Problems to solve
(a) According to the passage on media literacy, what are the three main components of Potter's concept of media literacy?
(b) Summarize the passage on media literacy in two sentences.
(c) Please switch "scholars" to "researchers" in the stretch of the passage on media literacy from "In contrast to" through "in media texts.", and give that stretch back.

Document segment
■ ■ ■

Potter (2016) defines media literacy as, “a set of perspectives that we actively use to expose ourselves to the mass media to process and interpret the meaning of the messages we encounter,” (p.24). Potter’s concept of media literacy involves three main components: personal locus, knowledge structures and skills. This definition of media literacy basically explains that media literacy is developed when individuals actively use their goals and drive to seek out information (personal locus) to help develop useful sets of organized memory or knowledge (knowledge structures). This organized knowledge, according to Potter (2016), should exist along a continuum, inclusive of cognitive, emotional, aesthetic and moral dimensions. Potter (2016) argues that the internal drive to seek knowledge coupled with the diverse knowledge structures develop skills to process and interpret meaning in media.

In contrast to Potter’s (2016) concept of media literacy that largely focuses on meaning and interpretation of text, other scholars suggest that media literacy take a critical perspective—one that would focus on engagement with media as texts, and the conditions in which these texts are produced and consumed. Tisdell (2008) states that critical media literacy positions students to become transformative learners. Distribution of power during consumption and production practices is explored as students struggle to create and contribute to a more just society (Tisdell, 2008). Similarly, Kellner and Share (2005) state that critical media literacy is pedagogy that informs students how to analyze media codes and conventions, critique stereotypes, and dominant ideologies in media texts.

Lewis and Jhally (1998) state that teaching critical media literacy should “help people become sophisticated citizens rather than sophisticated consumers,” (p.109). Here, Lewis and Jhally emphasize the conceptualization of media systems as interlocking political, economic and cultural structures, rather than a myriad of media texts that we can choose to consume. This is an important distinction and component in the understanding of critical media literacy.

■ ■ ■

Data shown
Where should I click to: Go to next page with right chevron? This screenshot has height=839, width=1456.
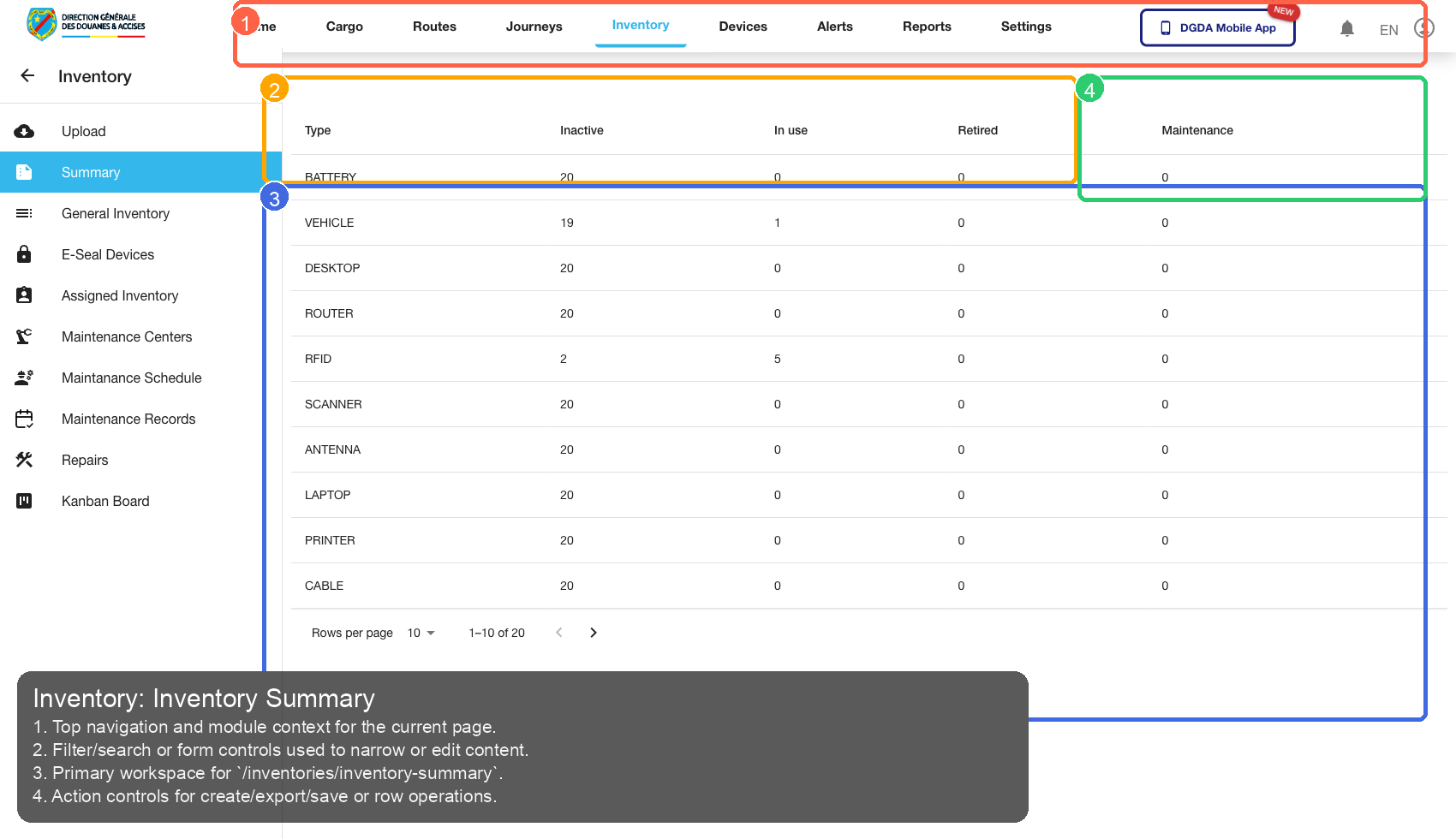tap(594, 632)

■ ■ ■

Full solutions
(a) Personal locus, knowledge structures and skills.

(b) Potter (2016) defines media literacy as a set of perspectives, built from personal locus, knowledge structures and skills, that people use to process and interpret the meaning of media messages. Other scholars, including Tisdell, Kellner and Share, and Lewis and Jhally, call instead for a critical media literacy that examines power, dominant ideologies and the conditions in which media texts are produced and consumed, so that people become sophisticated citizens rather than sophisticated consumers.

(c)
In contrast to Potter’s (2016) concept of media literacy that largely focuses on meaning and interpretation of text, other researchers suggest that media literacy take a critical perspective—one that would focus on engagement with media as texts, and the conditions in which these texts are produced and consumed. Tisdell (2008) states that critical media literacy positions students to become transformative learners. Distribution of power during consumption and production practices is explored as students struggle to create and contribute to a more just society (Tisdell, 2008). Similarly, Kellner and Share (2005) state that critical media literacy is pedagogy that informs students how to analyze media codes and conventions, critique stereotypes, and dominant ideologies in media texts.